It is a must skill for general radiologist. I recommend rad residents to get good at it.
It is relatively easy. These are common procedures for hospital based practice, that you may be required to do. Though, these days in pp senior partners prefer to hire an IR newbie to take care of these stuff to make it easier for them.
 
I am a pediatric anesthesiologist. Lately I have been practicing with the ultrasound for peripheral IV and radial arterial line access. In the past I had been going in the transverse plane but I have recently been experimenting with the in plane view for line placement. I feel that I can better visualize the needle in the vessel this way. When I turn the ultrasound probe 90 degrees to the in plane view, I notice that the back wall of the vessel turns hyperechoic. Is this usually the case? If so, is this because it is in stark contrast to the hypoechoic blood? Finally, does this apply to both arteries and veins? If this is the case, then it seems like it would be a very useful landmark for knowing that you are in the vessel. This may seem like a basic question to you guys but I am just getting started with this technique and wanted to get insight from the experts.
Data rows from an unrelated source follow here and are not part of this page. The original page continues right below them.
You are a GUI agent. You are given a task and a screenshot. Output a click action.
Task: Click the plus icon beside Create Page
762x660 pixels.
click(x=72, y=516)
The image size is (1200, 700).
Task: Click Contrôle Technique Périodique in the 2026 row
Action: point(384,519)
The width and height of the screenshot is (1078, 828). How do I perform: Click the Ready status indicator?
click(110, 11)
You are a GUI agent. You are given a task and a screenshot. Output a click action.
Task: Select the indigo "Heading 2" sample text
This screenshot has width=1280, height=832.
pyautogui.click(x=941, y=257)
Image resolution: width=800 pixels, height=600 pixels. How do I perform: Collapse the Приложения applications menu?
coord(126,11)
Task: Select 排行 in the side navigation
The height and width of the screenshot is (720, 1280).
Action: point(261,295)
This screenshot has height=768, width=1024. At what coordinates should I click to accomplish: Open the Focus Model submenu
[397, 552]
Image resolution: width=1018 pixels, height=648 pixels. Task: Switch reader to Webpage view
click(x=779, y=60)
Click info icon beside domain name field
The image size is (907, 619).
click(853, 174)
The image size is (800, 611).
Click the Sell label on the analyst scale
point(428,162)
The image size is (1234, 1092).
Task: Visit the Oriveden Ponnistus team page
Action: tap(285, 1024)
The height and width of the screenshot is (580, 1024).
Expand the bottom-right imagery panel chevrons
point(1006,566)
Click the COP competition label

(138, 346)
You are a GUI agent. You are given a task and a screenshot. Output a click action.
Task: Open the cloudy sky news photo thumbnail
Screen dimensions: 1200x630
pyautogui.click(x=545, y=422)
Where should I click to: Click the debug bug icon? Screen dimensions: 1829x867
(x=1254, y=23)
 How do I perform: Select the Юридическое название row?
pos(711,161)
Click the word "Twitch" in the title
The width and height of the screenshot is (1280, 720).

Thanks.
What you are describing may be related to a term we call "posterior acoustic enhancement" and is caused by sound waves travelling at different speeds through fluid compared to soft tissue. This may be more apparent on a longitudinal view, but if you look closely you can probably see it along the posterior aspect of the vessel on the transverse view as well.

We use this a lot to determine if lesions are solid or cystic, but I've never really heard it described in blood vessels before, I assume because the vessels are so small and this artifact is less pronounced. Also if we think something is a vessel we put doppler on it.
 
What you are describing may be related to a term we call "posterior acoustic enhancement" and is caused by sound waves travelling at different speeds through fluid compared to soft tissue. This may be more apparent on a longitudinal view, but if you look closely you can probably see it along the posterior aspect of the vessel on the transverse view as well.

We use this a lot to determine if lesions are solid or cystic, but I've never really heard it described in blood vessels before, I assume because the vessels are so small and this artifact is less pronounced. Also if we think something is a vessel we put doppler on it.


Thanks for the input everyone. My use of the longitudinal view is still a work in progress, especially on the infants/neonates with tiny (1 mm) vessels. It is the preferred method for the Interventional Radiologists in our hospital for vascular access and it is pretty cool to watch them in action.
 
Its true that with the longitudinal view it is easier to see your needle, but it does take some accuracy away in terms of hitting the true center of the vessel, increasing the potential to 'skive' off the vessel wall. I would recommend at least turning back to the transverse view when you are right on top of the vessel to make sure you are hitting the middle. This is not as big of a deal in venous, but one clean stick is important in arterial access.
 
In the longitudinal view requires extreme precision with the needle to keep it in the plane of the US -- very easy to have millimeter changes take the needle out of plane and potentially hit the sidewall of the vessel or adjacent structures.

Just this week, I had a case of a popliteal artery pseudoanuerysm caused by a vascular surgeon attempting popliteal venous access using the longitudinal view -- he hit the artery a couple of times with a micropuncture (21-G) needle and proceeded with thrombolysis in the vein despite this. We had to bail him out with US-guided thrombin injection for the pseudoaneurysm.